= SOURCE TEXT =
Roberti first met Kennedy at an event when he was working for James Carville in 2005. They reconnected after a lecture Kennedy gave at Yale about two years ago amid launching his organization, One Mind for Research, which strives for collaborative research about cures for "diseases of the brain," as well as improved public policies and equality for people with mental illnesses.

Kennedy, who is a recovering alcoholic and has suffered from depression, has experienced the struggle firsthand for patients with mental illnesses to receive the same health insurance coverage as someone who is physically ill. He said he is appreciative of how Roberti understands that "you can't exclude the brain" in health care. Kennedy helped pass the Mental Health Parity and Addiction Equity Act of 2008. Since leaving Congress in 2010, Kennedy said he has remained sober.

Roberti, a Loyola University New Orleans graduate, witnessed neglect toward Americans with mental illness when he was a member of the Jesuit Volunteer Corps in Washington state in 2004 and 2005. Some of the first soldiers to return from serving in Iraq and Afghanistan came to the homeless shelter he volunteered at to see a mental health counselor and to seek help when the government wasn't able to give it to them, he said. Others were impoverished.

= INFORMATION PROVIDED =
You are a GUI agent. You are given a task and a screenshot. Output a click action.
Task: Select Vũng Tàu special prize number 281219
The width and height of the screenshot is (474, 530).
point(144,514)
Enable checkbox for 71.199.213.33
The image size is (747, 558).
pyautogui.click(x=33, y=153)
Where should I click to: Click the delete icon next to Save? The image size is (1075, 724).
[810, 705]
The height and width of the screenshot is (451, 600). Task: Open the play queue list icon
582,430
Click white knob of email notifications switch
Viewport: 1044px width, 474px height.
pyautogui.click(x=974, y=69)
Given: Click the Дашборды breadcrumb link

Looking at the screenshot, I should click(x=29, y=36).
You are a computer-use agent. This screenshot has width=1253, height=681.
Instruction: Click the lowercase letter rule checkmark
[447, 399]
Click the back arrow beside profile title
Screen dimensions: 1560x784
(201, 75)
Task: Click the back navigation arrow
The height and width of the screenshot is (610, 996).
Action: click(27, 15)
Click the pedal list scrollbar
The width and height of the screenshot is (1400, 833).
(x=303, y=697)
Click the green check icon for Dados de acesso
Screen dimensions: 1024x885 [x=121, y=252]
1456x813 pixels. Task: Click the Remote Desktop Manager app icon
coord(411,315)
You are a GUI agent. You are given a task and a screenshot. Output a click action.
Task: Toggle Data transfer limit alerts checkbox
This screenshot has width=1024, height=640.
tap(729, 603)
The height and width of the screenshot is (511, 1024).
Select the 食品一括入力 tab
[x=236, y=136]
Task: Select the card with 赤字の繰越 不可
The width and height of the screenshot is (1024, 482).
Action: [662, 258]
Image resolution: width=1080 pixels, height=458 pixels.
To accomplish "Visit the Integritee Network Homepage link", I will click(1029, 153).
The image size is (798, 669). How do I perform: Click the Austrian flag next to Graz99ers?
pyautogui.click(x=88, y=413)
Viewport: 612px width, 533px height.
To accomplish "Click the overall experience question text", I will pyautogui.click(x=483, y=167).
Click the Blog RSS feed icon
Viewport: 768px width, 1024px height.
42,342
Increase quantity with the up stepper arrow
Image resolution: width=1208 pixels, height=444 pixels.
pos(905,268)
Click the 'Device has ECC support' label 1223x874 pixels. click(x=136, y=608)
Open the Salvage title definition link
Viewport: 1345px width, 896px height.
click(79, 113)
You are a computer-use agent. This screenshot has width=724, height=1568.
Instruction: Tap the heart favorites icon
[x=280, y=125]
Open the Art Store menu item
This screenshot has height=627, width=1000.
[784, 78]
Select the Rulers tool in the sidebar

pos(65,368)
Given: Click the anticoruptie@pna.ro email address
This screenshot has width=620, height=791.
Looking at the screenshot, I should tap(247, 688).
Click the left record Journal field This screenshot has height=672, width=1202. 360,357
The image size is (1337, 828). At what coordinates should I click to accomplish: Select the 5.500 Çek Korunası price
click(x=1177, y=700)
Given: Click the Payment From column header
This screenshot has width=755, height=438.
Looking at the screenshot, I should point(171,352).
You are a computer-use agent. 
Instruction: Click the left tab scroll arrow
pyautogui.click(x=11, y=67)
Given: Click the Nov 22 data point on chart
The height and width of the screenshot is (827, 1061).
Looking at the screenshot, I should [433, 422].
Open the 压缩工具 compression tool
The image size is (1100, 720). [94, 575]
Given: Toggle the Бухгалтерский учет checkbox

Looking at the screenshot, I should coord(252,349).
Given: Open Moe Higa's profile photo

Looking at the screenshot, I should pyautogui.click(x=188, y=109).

= EXERCISE OBJECTIVE =
Repeat the passage about Kennedy and Roberti from "Roberti first met" up to and including "has remained sober.".

= ANSWER TO THIS TASK =
Roberti first met Kennedy at an event when he was working for James Carville in 2005. They reconnected after a lecture Kennedy gave at Yale about two years ago amid launching his organization, One Mind for Research, which strives for collaborative research about cures for "diseases of the brain," as well as improved public policies and equality for people with mental illnesses.

Kennedy, who is a recovering alcoholic and has suffered from depression, has experienced the struggle firsthand for patients with mental illnesses to receive the same health insurance coverage as someone who is physically ill. He said he is appreciative of how Roberti understands that "you can't exclude the brain" in health care. Kennedy helped pass the Mental Health Parity and Addiction Equity Act of 2008. Since leaving Congress in 2010, Kennedy said he has remained sober.